Make ncnn memory budget configurable (v2) #2351

JeremyRand · 2023-11-29T17:03:47Z

#1867 didn't support automatic estimation of tile size, which was not great for UX. This PR adds that missing support, by allowing the user to choose a custom memory budget. Choosing a memory budget is likely to be better UX than choosing a tile size (since users are likely to have a better knowledge of how much RAM or VRAM they have, than what tile size will work with their hardware and the model they picked). This should also work fine with Vulkan (and is likely to help with this UX issue), though I wasn't able to test that.

This PR is a rewritten version of #2070 and supersedes it; chaiNNer has had enough code churn since then that it was easier to just rewrite as a separate PR. This PR was substantially easier for me to do than messing with rebasing #2088, and is also hopefully easier to review (though #2088 is still worth doing eventually).

JeremyRand · 2023-11-29T17:10:29Z

@RunDevelopment Your concern from the previous PR about exposing the 1 PiB number to the UI has hopefully been addressed; 0 is now special-cased to mean "no limit".

joeyballentine · 2023-11-29T17:40:51Z

Thanks for taking the time to redo this and sorry for all the code churn making this an issue. I'll review this in a bit

JeremyRand · 2023-11-29T18:04:29Z

Thanks for taking the time to redo this and sorry for all the code churn making this an issue. I'll review this in a bit

The code churn isn't a bad thing in this case; it cut the effort involved in writing and testing the new PR by about an order of magnitude compared to how the old PR worked.

joeyballentine

Code itself looks good. I'll test it out tomorrow when I have some time.

joeyballentine · 2023-12-02T07:25:12Z

Do you have a good test case for this? It doesn't seem to work for me. @theflyingzamboni would you mind also testing this?

JeremyRand · 2023-12-02T08:40:08Z

@joeyballentine I took a 1600x1200 image, and upscaled it 4x in ncnn CPU mode with automatic tiling. With no limit (i.e. set to 0), the max memory usage (near the end of the upscale) was 83 GiB; I then set it to a much lower limit (I think around 20 GiB?), rebooted chaiNNer, did another upscale, and the memory usage didn't go above that limit (IIRC it came within 10% of the limit, I don't remember the exact numbers).

Hopefully that helps you narrow down what's different about your tests and mine.

theflyingzamboni

This appears to have little effect at all when used with a GPU. I set the memory budget to 2GB and upscaled a 2048x2048 image, and it still split to 512x512 tiles and utilized around 6GB. It only drops down to 256x256 tiles if I set it to 1GB, but that really uses more like 2GB. This is using an fp16 esrgan model, so the bin is ~32MB.

Also, is there anything to enforce the budget limit during tile splitting if memory is mis-estimated?
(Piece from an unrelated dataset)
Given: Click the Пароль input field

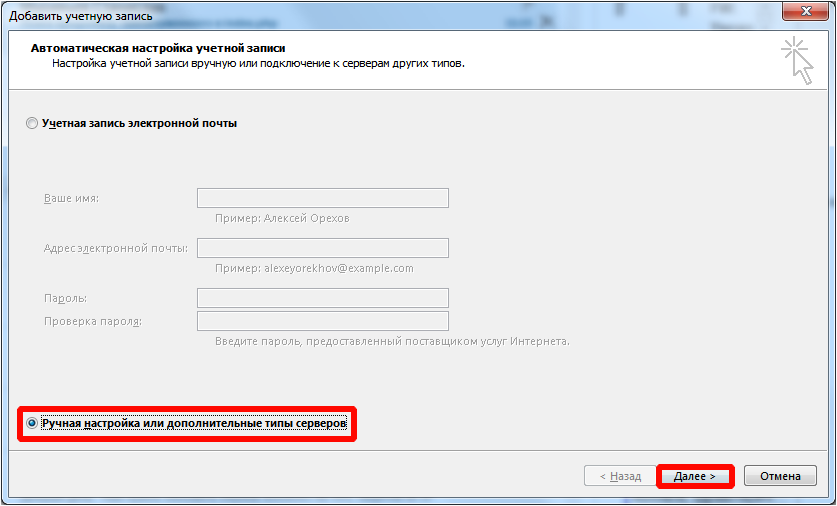Looking at the screenshot, I should point(322,298).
JeremyRand · 2023-12-03T13:45:53Z

This appears to have little effect at all when used with a GPU. I set the memory budget to 2GB and upscaled a 2048x2048 image, and it still split to 512x512 tiles and utilized around 6GB. It only drops down to 256x256 tiles if I set it to 1GB, but that really uses more like 2GB. This is using an fp16 esrgan model, so the bin is ~32MB.

@theflyingzamboni That sounds like the memory usage estimate for your model on a GPU is faulty. This PR doesn't change that logic for Vulkan mode (unless I fucked up when refactoring -- please double-check me on this), all it does in Vulkan mode is lower the memory budget (which gets compared to that estimate) if the user picks one that's lower than what the GPU says it supports. So my tentative guess is that the issue you're seeing is out of scope for this PR (although it would be great to fix this in a follow-up PR, see #2352).

Also, is there anything to enforce the budget limit during tile splitting if memory is mis-estimated?

This PR doesn't change that behavior (again, unless I made a mistake -- I might have). AFAIK the pre-existing behavior is that in GPU mode, an OOM error will be caught and the tile size will be lowered; in CPU mode Very Bad Things (TM) will happen; those should still be the case with this PR applied.

theflyingzamboni · 2023-12-03T17:42:38Z

Regarding your first point, that may indeed be outside the scope of the PR. If you do want to do it in another PR, I wonder if we should only show the memory budget setting if the provider is set to CPU. Otherwise, we have an option that looks like it should apply universally, but is definitely not functioning as intended on GPU.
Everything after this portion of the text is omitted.